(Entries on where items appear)
______

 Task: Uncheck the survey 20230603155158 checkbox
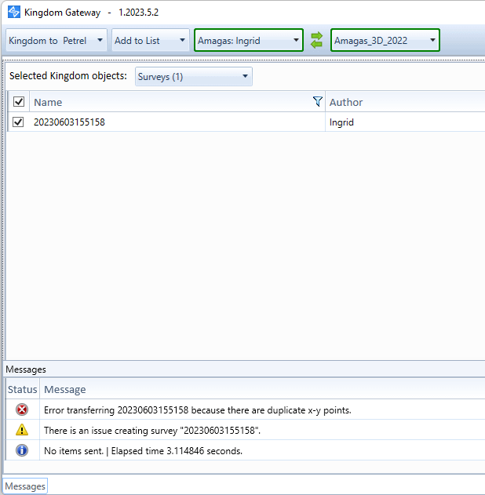[x=19, y=122]
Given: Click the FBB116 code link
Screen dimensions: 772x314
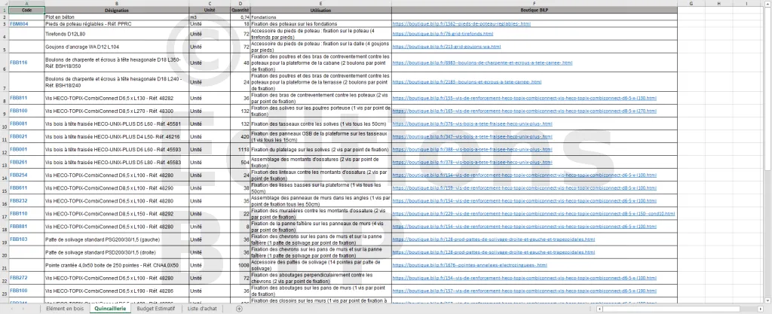Looking at the screenshot, I should (19, 62).
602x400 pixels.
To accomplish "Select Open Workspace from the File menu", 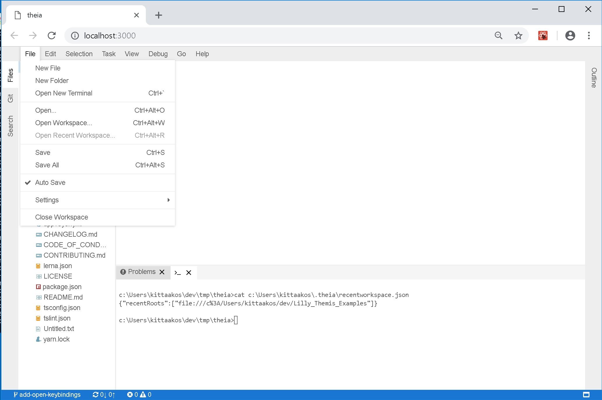I will 64,123.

______

- _Exercise goal_
Locate every line in the listing above that contains the word "checkbox" and copy each of those lines in full.

- _Reply to the exercise_
 Task: Uncheck the survey 20230603155158 checkbox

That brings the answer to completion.